The rest of the calculations for SuperLOTTO Plus should be routine. It is a matter to deciding how many to choose from the 5 winning numbers, how many to choose from the 42 non-winning numbers as well as how many to choose from the 1 winning Mega number and how many to choose from the 26 non-winning Mega numbers.

Any 3 of 5
\displaystyle \begin{aligned}(10) \ \ \ \ \ \frac{\displaystyle \binom{5}{3} \ \binom{42}{2} \ \binom{1}{0} \ \binom{26}{1}}{\displaystyle \binom{47}{5} \times \binom{27}{1}}&=\frac{10 \times 861 \times 1 \times 26}{41416353} \\&=\frac{1}{185.0100643} \\&\text{ } \\&=\text{1 out of 185} \end{aligned}

Any 2 of 5 and Mega
\displaystyle \begin{aligned}(11) \ \ \ \ \ \frac{\displaystyle \binom{5}{2} \ \binom{42}{3} \ \binom{1}{1} \ \binom{26}{0}}{\displaystyle \binom{47}{5} \times \binom{27}{1}}&=\frac{10 \times 11480 \times 1 \times 1}{41416353} \\&=\frac{1}{360.7696254} \\&\text{ } \\&=\text{1 out of 361} \end{aligned}

Any 1 of 5 and Mega
\displaystyle \begin{aligned}(12) \ \ \ \ \ \frac{\displaystyle \binom{5}{1} \ \binom{42}{4} \ \binom{1}{1} \ \binom{26}{0}}{\displaystyle \binom{47}{5} \times \binom{27}{1}}&=\frac{5 \times 111930 \times 1 \times 1}{41416353} \\&=\frac{1}{74.00402573} \\&\text{ } \\&=\text{1 out of 74} \end{aligned}

None of 5 only Mega
\displaystyle \begin{aligned}(13) \ \ \ \ \ \frac{\displaystyle \binom{5}{0} \ \binom{42}{5} \ \binom{1}{1} \ \binom{26}{0}}{\displaystyle \binom{47}{5} \times \binom{27}{1}}&=\frac{1 \times 850668 \times 1 \times 1}{41416353} \\&=\frac{1}{48.68685903} \\&\text{ } \\&=\text{1 out of 49} \end{aligned}

____________________________________________________
Mega Millions

The following are a playslip, a sample ticket and the winning odds of the game of Mega Millions.

Figure 7

Figure 8

Figure 9

Based on the playslip (Figure 7), the player chooses 5 numbers from 1 to 56. The player also chooses an additional number called a Mega number from 1 to 46. To win the top prize, there must be a match between the player’s 5 selections and the 5 winning numbers as well as a match between the player’s Mega number and the winning Mega number. The calculation of the odds indicated in Figure 9 are left as exercises.

## Direction 1
Translate this sentence from the lottery odds excerpt into Spanish: "The player also chooses an additional number called a Mega number from 1 to 46."
The entries that follow have no connection to the lottery odds excerpt.

## Available data
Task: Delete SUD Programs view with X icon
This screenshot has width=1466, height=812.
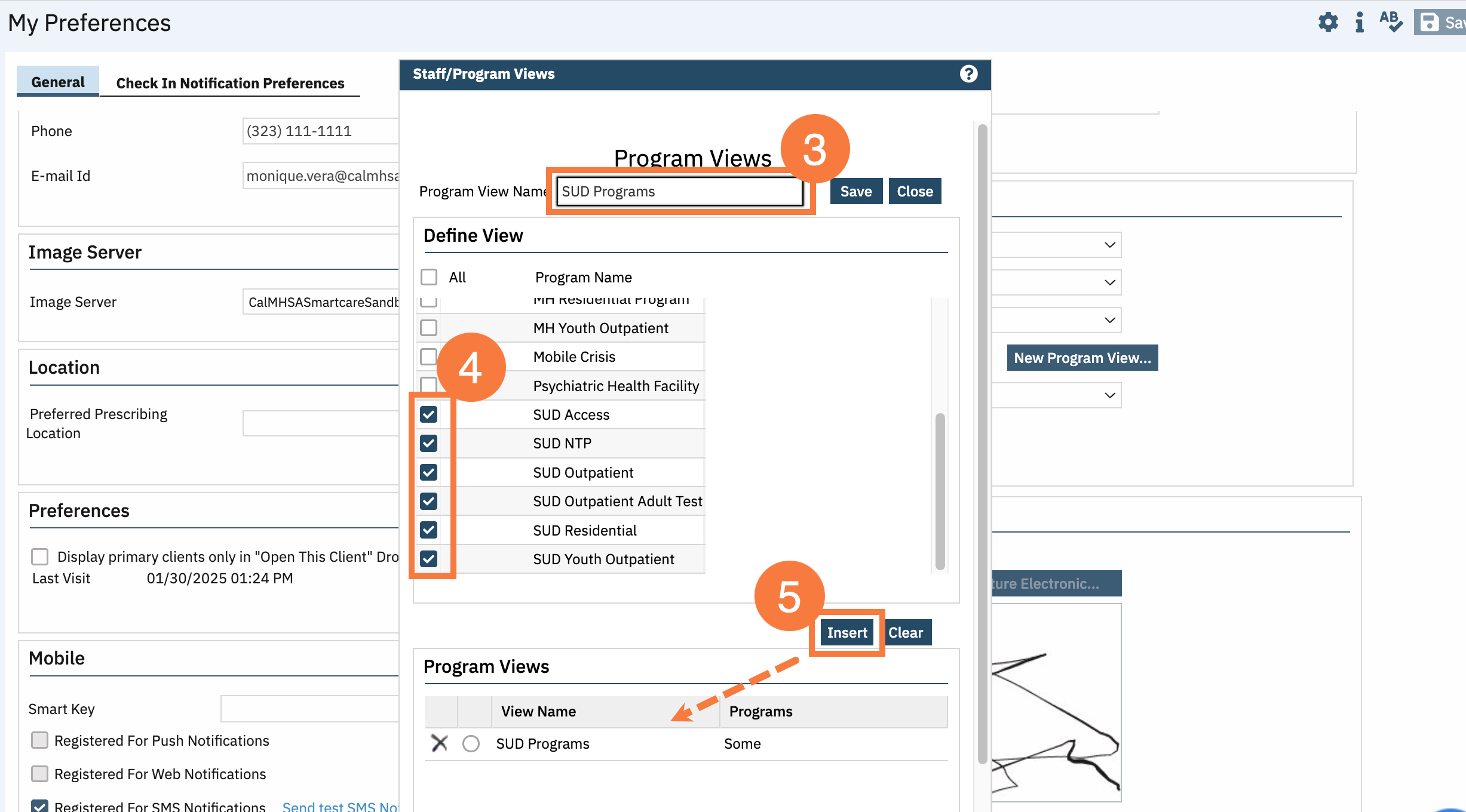Action: pyautogui.click(x=439, y=743)
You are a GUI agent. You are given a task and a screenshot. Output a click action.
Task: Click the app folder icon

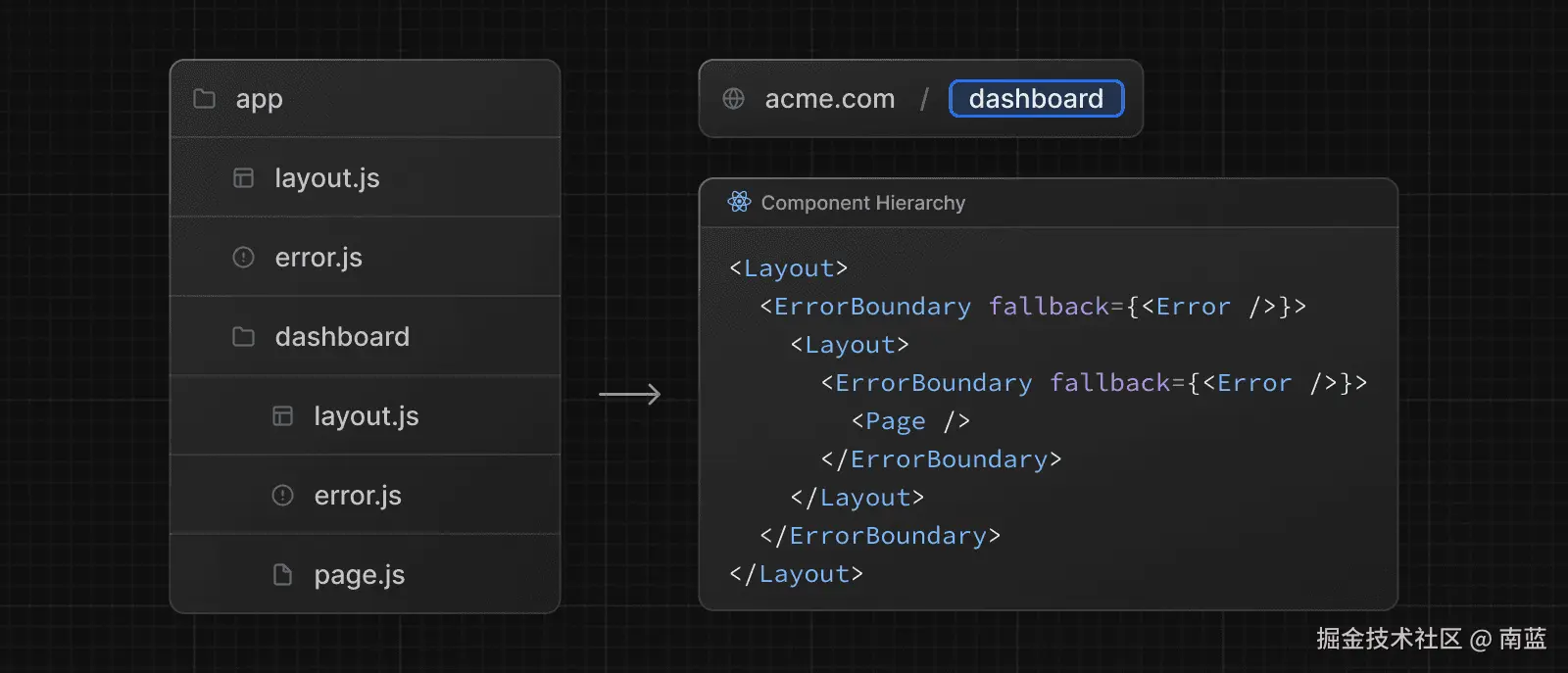pyautogui.click(x=204, y=99)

## Direction 2
Duplicate everything in the entries from the line containing "You are a GUI" down to the last line of the entries, with the pictures omitted.

## Answer 1
El jugador también elige un número adicional, llamado número Mega, del 1 al 46.

## Answer 2
You are a GUI agent. You are given a task and a screenshot. Output a click action.
Task: Click the app folder icon

pyautogui.click(x=204, y=99)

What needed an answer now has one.